Start of EXCERPT TO READ

Tag: Better

  • Stop the Arsonists: Better Leadership for Burning Workplaces

    Stop the Arsonists: Better Leadership for Burning Workplaces

    “I’m always firefighting. There’s no time to think.”

    I can’t remember the first time I heard this phrase, but I hear it A LOT – particularly when I’m coaching senior leaders in transformative and project leadership roles.

    And whilst evocative of modern time-management (or lack thereof) has to be a better way, right? Well this got me thinking, and a confluence of three things sparked this blog:

    1. Someone using this phrase in a coaching session…again!
    2. Reading about systems thinking.
    3. Watching the Apple TV+ show, Smoke.

    A bit of context about each, and then the thought…

    The phrase

    It paints a clear picture…or we can all think of the meme with the cartoon dog in the house that’s on fire saying ‘this is fine’…everything’s going a million miles per hour and we have to move from one crisis to the next, urgent to urgent to urgent – never doing the important things we promised ourselves we’d do, like strategic thinking, self-development, 1:1s with others, improving processes, etc.

End of EXCERPT TO READ
Start of MATERIAL PROVIDED

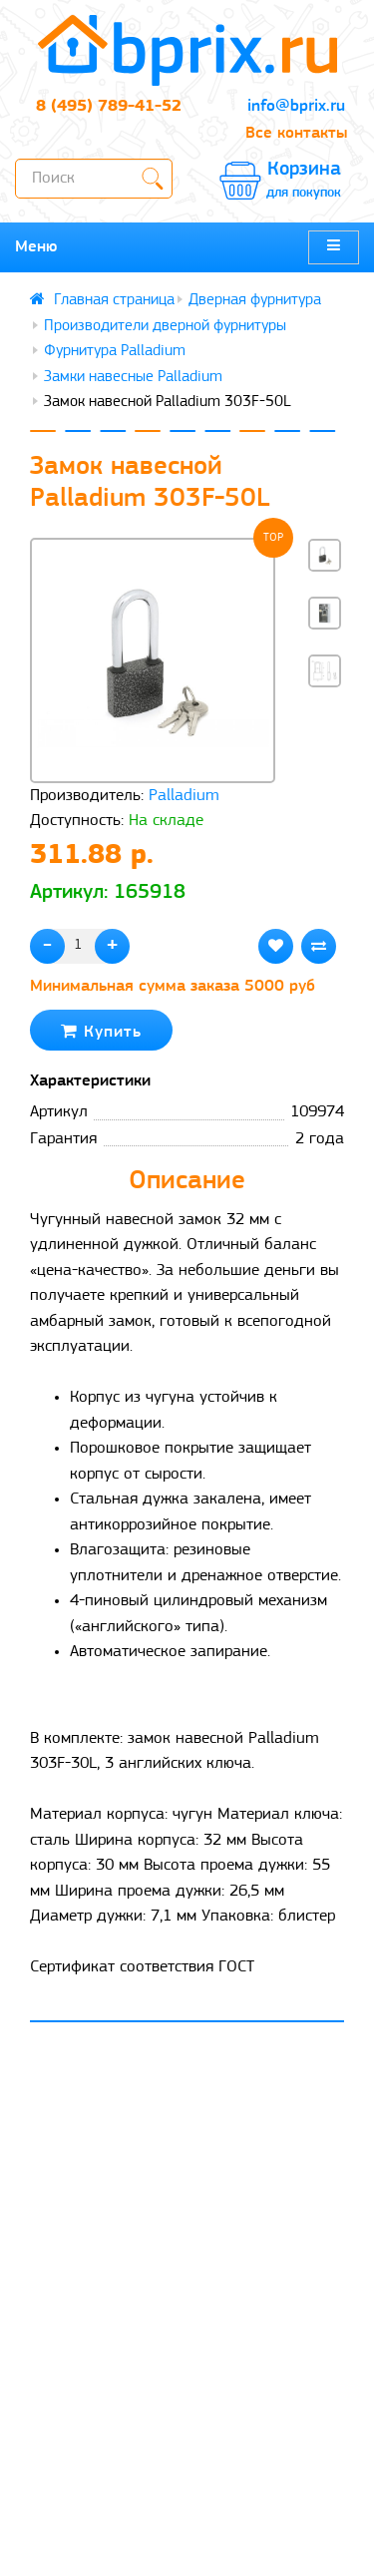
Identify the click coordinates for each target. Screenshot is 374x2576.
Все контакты (296, 133)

End of MATERIAL PROVIDED

** THE EXERCISE **
In the blog post on leadership in burning workplaces, which TV show is named as one of the three things that sparked the post?

** FULL RESPONSE **
The Apple TV+ show Smoke.